Supplied entries →

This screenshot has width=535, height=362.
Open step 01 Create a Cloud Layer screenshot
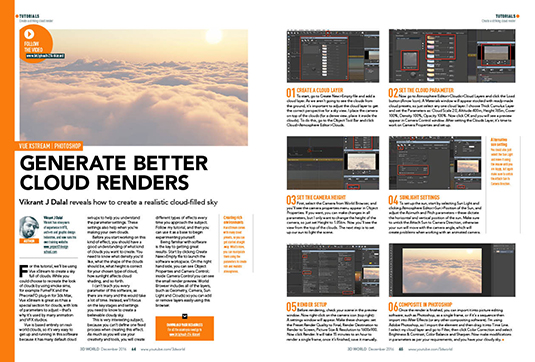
--
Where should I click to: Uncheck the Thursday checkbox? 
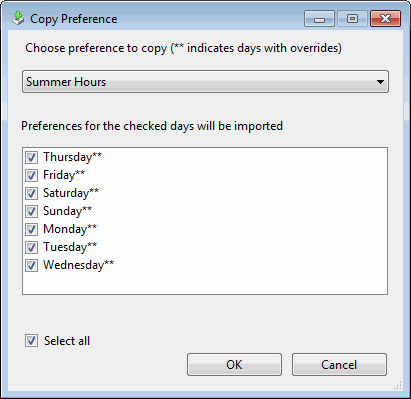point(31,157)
* * *
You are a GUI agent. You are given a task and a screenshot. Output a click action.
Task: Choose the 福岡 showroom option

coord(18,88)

Given task →
Swap "Cloud" for "Mist" in the lines starting with the line containing "This screenshot has width=535, height=362." and going on through the line containing "Open step 01 Create a Cloud Layer screenshot", then write out those lines with nothing else altered.

Task answer →
This screenshot has width=535, height=362.
Open step 01 Create a Mist Layer screenshot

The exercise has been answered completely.